**Aufgabe 1**
Wer war laut dem Textauszug über die Familie von Thun kaiserlicher Hauptmann auf Burg Heinfels?

Familie
Lukas von Thun war der älteste Sohn Anton Maria II., genannt „Potens“ und dessen zweiter Frau Genoveva Freiin von Wolkenstein-Rodenegg , einer Enkelin des Minnesängers Oswald von Wolkenstein (1377-1445). Aus Antons erster Ehe mit Helene von Tumbritz stammen vier Kinder, darunter der älteste Sohn Martin von Thun , Hauptmann von Königsberg und Feltre und Pfleger auf Burg Fragenstein, und Kaspar von Thun , kaiserlicher Hauptmann auf Burg Heinfels.
Lukas Mutter Genoveva schenkte Anton 15 Kinder, darunter zehn Söhne. Einige davon haben sich besonders hervorgetan, wie etwa Sigmund von Thun , kaiserlicher Orator beim Konzil zu Trient und enger kaiserlicher Vertrauter. Weiters zu nennen sind Jakob von Thun , Gründer der ersten Linie Caldes, und Johann Cyprian , Gründer der zweiten Hauptlinie von Castel Brughier.

**Ausgewählte Datensätze**
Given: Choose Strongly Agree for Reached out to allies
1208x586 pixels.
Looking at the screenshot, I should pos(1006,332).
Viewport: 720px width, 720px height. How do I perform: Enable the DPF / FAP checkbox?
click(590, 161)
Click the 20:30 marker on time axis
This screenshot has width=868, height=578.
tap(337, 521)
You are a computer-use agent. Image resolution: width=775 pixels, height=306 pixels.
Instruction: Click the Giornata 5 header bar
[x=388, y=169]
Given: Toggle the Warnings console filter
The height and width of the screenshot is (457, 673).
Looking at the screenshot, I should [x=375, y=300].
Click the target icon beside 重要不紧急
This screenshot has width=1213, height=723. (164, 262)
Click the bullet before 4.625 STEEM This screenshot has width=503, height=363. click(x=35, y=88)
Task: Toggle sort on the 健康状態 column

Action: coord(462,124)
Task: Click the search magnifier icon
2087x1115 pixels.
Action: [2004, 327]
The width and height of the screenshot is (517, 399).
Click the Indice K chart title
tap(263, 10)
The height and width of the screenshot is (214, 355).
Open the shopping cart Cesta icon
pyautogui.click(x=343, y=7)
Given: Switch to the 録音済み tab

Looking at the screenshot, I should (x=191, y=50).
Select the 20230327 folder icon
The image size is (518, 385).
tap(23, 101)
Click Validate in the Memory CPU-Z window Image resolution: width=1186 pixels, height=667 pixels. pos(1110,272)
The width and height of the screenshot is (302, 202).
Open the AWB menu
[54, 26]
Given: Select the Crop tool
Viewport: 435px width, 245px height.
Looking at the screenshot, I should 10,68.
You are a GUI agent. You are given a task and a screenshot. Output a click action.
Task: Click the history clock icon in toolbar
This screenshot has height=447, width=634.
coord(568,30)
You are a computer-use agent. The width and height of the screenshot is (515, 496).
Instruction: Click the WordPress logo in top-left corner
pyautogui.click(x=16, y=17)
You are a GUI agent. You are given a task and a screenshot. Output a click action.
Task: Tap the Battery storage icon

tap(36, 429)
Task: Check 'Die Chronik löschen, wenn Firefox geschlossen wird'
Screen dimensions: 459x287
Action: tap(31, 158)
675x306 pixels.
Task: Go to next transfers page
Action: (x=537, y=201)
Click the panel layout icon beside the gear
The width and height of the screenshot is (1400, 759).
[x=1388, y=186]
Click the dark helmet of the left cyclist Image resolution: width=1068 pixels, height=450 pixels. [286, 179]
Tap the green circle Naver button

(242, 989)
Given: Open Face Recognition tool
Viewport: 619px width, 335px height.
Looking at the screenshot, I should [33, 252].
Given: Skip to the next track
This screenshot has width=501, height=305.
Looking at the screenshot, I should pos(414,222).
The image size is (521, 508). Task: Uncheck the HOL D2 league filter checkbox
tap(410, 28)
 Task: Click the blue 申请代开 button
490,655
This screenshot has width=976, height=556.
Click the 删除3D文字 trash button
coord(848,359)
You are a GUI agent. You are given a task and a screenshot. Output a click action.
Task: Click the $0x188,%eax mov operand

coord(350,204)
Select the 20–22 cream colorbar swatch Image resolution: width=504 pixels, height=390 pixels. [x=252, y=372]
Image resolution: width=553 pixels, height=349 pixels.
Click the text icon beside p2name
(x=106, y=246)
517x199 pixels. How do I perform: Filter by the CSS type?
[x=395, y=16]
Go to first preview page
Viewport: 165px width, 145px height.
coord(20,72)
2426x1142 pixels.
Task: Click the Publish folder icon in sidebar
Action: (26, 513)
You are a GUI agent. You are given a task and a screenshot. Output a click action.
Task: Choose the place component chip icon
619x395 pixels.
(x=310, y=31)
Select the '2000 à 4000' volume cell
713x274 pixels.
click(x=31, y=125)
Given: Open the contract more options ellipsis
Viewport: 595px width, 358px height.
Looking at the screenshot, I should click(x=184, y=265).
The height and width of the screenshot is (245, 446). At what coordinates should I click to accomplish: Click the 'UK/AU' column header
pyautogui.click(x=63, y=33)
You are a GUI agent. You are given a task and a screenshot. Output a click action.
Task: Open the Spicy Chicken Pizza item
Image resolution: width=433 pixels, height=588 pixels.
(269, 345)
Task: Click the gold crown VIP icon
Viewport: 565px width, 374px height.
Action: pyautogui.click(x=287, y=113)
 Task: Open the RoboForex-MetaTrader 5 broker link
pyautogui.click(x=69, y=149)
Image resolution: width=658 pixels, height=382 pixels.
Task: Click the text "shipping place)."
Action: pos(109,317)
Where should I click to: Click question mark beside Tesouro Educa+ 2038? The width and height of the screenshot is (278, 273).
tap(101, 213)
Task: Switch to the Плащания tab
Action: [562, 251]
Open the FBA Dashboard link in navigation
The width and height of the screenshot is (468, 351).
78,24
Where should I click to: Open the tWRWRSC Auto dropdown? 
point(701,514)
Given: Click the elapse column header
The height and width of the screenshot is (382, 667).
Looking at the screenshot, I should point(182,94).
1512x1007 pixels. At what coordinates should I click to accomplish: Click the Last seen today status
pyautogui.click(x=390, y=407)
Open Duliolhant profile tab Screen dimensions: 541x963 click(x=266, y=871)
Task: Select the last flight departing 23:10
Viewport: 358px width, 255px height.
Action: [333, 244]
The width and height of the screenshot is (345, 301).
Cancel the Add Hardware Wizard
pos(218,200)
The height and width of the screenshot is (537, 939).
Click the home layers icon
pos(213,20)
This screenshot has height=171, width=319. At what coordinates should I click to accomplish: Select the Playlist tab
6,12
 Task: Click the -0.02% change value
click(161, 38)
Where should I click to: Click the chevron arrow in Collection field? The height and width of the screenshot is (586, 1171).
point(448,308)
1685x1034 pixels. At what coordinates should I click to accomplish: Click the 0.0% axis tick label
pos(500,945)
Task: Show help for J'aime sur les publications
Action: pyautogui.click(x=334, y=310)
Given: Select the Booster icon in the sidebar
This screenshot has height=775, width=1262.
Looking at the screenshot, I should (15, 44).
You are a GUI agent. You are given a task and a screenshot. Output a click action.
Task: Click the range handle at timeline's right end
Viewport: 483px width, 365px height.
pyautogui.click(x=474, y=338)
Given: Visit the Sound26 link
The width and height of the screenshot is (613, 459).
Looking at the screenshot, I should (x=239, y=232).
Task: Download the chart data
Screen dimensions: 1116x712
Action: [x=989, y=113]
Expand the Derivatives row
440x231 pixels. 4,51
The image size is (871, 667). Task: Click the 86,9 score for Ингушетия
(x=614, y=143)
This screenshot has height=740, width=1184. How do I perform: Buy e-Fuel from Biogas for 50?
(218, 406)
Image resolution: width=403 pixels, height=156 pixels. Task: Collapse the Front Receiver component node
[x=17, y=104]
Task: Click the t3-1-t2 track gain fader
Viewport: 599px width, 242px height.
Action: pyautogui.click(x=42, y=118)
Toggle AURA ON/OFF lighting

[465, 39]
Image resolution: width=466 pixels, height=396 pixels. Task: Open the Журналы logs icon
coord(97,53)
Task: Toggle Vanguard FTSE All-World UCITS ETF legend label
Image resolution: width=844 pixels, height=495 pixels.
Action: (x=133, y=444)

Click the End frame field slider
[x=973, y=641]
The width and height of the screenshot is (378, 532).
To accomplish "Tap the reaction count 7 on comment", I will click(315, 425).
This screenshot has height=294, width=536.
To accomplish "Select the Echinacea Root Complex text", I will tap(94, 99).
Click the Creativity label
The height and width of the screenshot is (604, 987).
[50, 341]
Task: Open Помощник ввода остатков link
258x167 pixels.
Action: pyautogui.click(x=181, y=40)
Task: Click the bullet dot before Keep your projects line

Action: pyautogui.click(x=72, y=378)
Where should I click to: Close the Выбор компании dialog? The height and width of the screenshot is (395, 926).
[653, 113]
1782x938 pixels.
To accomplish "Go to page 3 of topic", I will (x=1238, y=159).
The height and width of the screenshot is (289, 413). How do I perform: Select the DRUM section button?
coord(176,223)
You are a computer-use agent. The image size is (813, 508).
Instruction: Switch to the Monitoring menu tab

**Aufgabe 2**
Wandle die Zeilen der Datensätze in eine Markdown-Tabelle mit den Spalten „Nummer“ und „Zeile“ um. Beginne am Anfang der Datensätze, ende mit der Zeile, die „[x=388, y=169]“ enthält, und lass Leerzeilen weg.

**Erwartete Ausgabe 1**
Kaspar von Thun

**Erwartete Ausgabe 2**
| Nummer | Zeile |
|---|---|
| 1 | Given: Choose Strongly Agree for Reached out to allies |
| 2 | 1208x586 pixels. |
| 3 | Looking at the screenshot, I should pos(1006,332). |
| 4 | Viewport: 720px width, 720px height. How do I perform: Enable the DPF / FAP checkbox? |
| 5 | click(590, 161) |
| 6 | Click the 20:30 marker on time axis |
| 7 | This screenshot has width=868, height=578. |
| 8 | tap(337, 521) |
| 9 | You are a computer-use agent. Image resolution: width=775 pixels, height=306 pixels. |
| 10 | Instruction: Click the Giornata 5 header bar |
| 11 | [x=388, y=169] |